My dad died in 2020 after years of addiction. This song has always been a favorite but it resonates so deeply for me now. Our relationship was damaged for years and fortunately we got to make amends even if it was on his death bed ♥️
Jeez. This man is so underrated and such a gift to music. I can remember growing up to Candlebox, this album was pivotal in my teenage years, both Far Behind and Cover Me were and still are some of the most deeply moving songs and honestly sometimes they still hurt my heart, but that's what good music does. My only wish is to be able to see Kevin Martin and the band just once before I kick it.

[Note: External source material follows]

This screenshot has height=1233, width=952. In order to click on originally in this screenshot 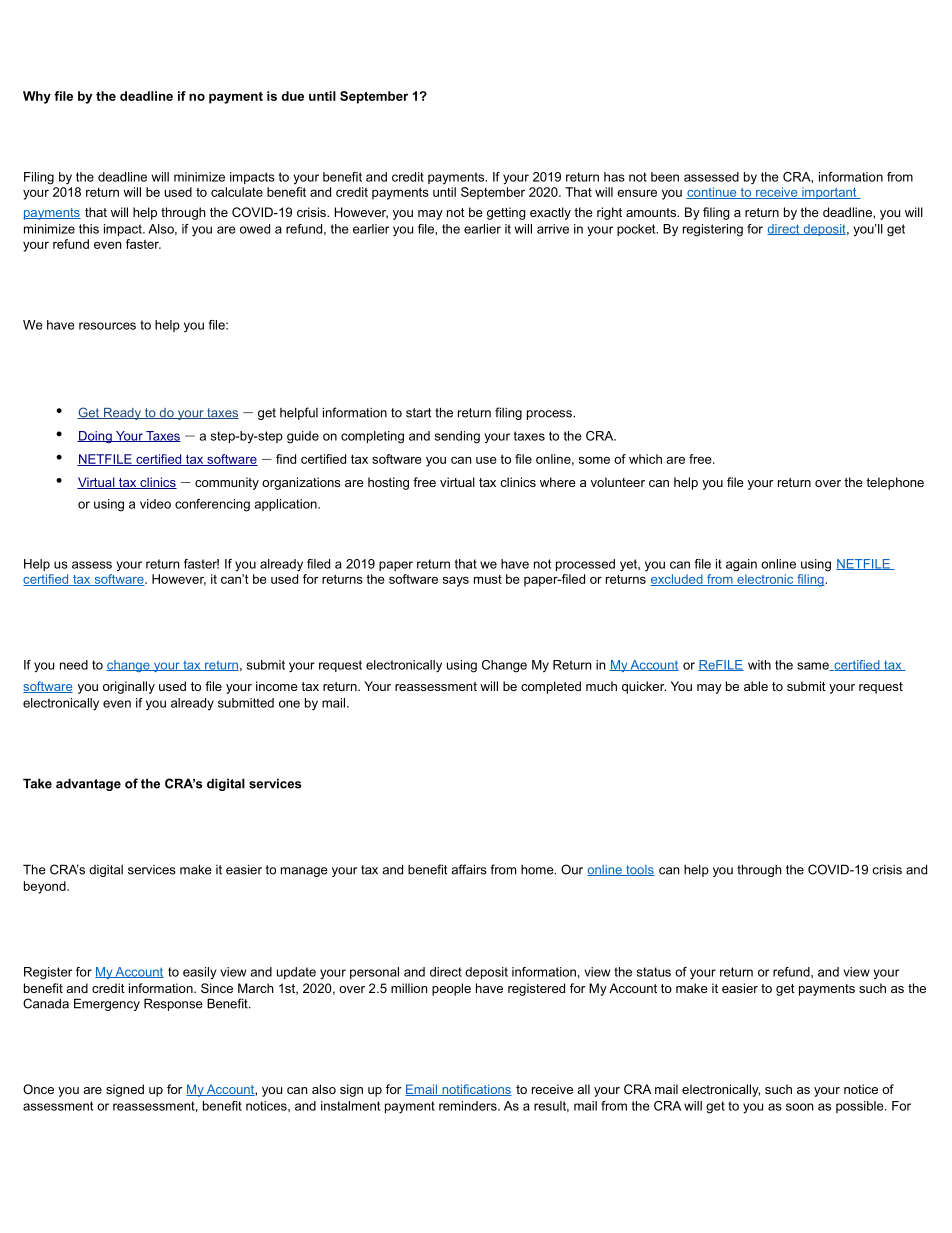, I will do `click(129, 687)`.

Very sad story behind this tune! Hits home for so many including myself,, addiction is real folks, if know someone struggling with it reach out to them and do your best not to watch them fall and crumble 😕
ROB WATERS the sad thing about addiction is I know nobody woulda been able to pull me out of it unless I really wanted to and before my children I didn’t want to but when they came around the love and light they brought into my cold dark world gave me purpose I know had they never existed I wouldn’t anymore either..

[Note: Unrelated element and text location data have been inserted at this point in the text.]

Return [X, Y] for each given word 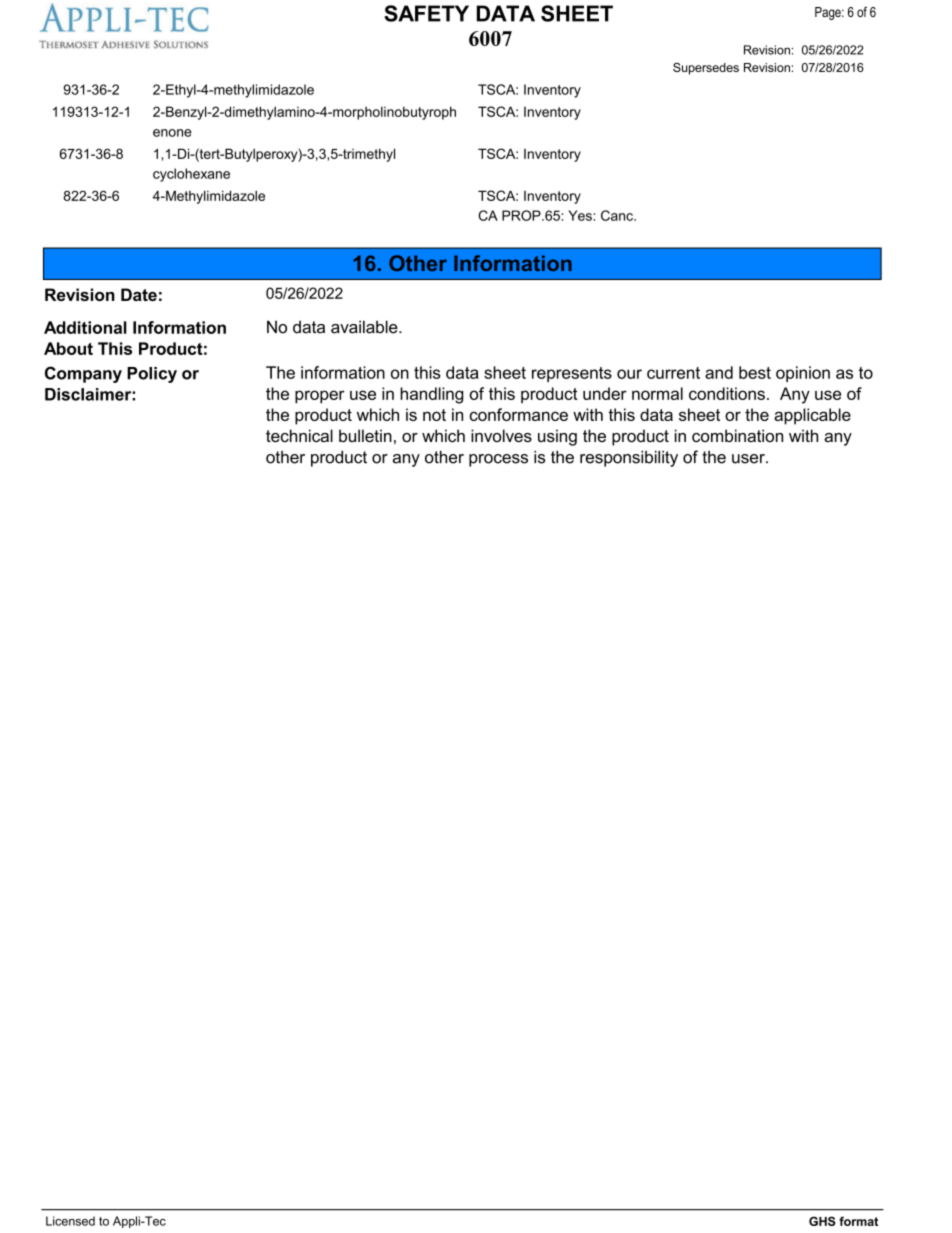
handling [431, 395]
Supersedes [706, 69]
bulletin [365, 435]
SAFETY [426, 13]
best [755, 372]
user [749, 459]
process [498, 460]
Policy [152, 375]
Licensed [70, 1221]
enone [172, 133]
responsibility [629, 459]
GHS [822, 1221]
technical [299, 436]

Outstanding song! And even more now that I learned he wrote about his friend Andrew Wood! Because the lyrics so fit.! My old friend I have not seen in about 18 years was a huge fan of mother love bone. He introduced me to in about 92’ and was like these guys are the next thing! And for several years I have been a fanatic about the life, personality and the legend of Andy Wood. And the lost soul he was. As unfortunately I myself am one. I guess it’s good that I cannot sing or stick to anything because the truth is I would have followed a similar trail to say the least
I had a tape player in high school believe it or not the tape players used to loop I knew if I pulled that tape I would be ruined for good. so everybody always said when I hear this song it reminds me of high school in your 71 javelin. Good times like everybody else said glad we were there.

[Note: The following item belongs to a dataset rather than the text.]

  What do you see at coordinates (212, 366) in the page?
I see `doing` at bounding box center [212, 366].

i always loved this song, like everyone here. But only quite recently did I learn the whole thing is about Andy Wood. Being a PJ and Temple of the Dog superfan, finding that out gave me big time chills. So much of what came out of Seattle came from the late Andy Wood. If you watch their rehab acoustic concert clip with this song, they talk about it
Now maybe I didn't mean to treat you bad But I did it anyway And then maybe Some would say your life was sad But you lived it anyway And so maybe Your friends, they stand around, they watch you crumble As you falter to the ground And then someday Your friends, they stand beside as you were flyin' Oh, you were flyin' oh-so high But then someday, people look at you For what they call their own, they watch you suffer Yeah, they hear you calling home And then someday, we could take our time To brush the leaves aside so you can reach us Hey, but you left me far behind Now may-ay-ay-ay-be I didn't mean to treat you oh-so bad But I did it anyway Now I'm saying, but may-ay-ay-ay-be Some would say you're left with what you had But you couldn't share the pain, no, no, no Couldn't share the pain, they watch you suffer Mm Now maybe I could have made my own mistakes But I live with what I've known And then maybe We might share in something great Won't you look at where we've grown Won't you look at where we've gone And then someday comes, tomorrow holds A sense of what I fear for you in my mind As you trip the final line And that cold day when you lost control Shame you left my life so soon, you shoulda told me Hey, but you left me far behind Now may-ay-ay-ay-be I didn't mean to treat you oh-so bad Oh, but I did it anyway Now may-ay-ay-ay-be Some would say you're left with what you had Oh, but you couldn't share the pain, no, no, no, no Oh no Oh no, no, no-no, no Oh, Lord, say Oh, Lord See, I know See, I know But may-ay-ay-ay-be I said may-ay-ay-ay-be Didn't mean to treat you oh-so bad Oh, but I did it anyway, no So m-maybe, now, oh Lord, baby Some would say you're left with what you had But you couldn't share the pain Now I've said, now, times have changed, your friends they come And watch you crumble to the ground They watch you suffer Yeah, they hold you down, hold on down Said maybe love, oh, maybe love Didn't mean to treat you bad But you left me far behind Left me far behind Left me far behind xoxox
I'm an artist... but have no rhythm. Like, I can't even clap along with everyone in church. After 20 years of graduating high school I went back to college and just had to drop out of nursing school after 5 semesters of straight A's. I need more out of life than where I'm at. Do you think guitar & vocal lessons would fulfill my needs to get my passion for connecting with people out? I need something more than than my 9 to 5. Amazing cover of my favorite song BTW.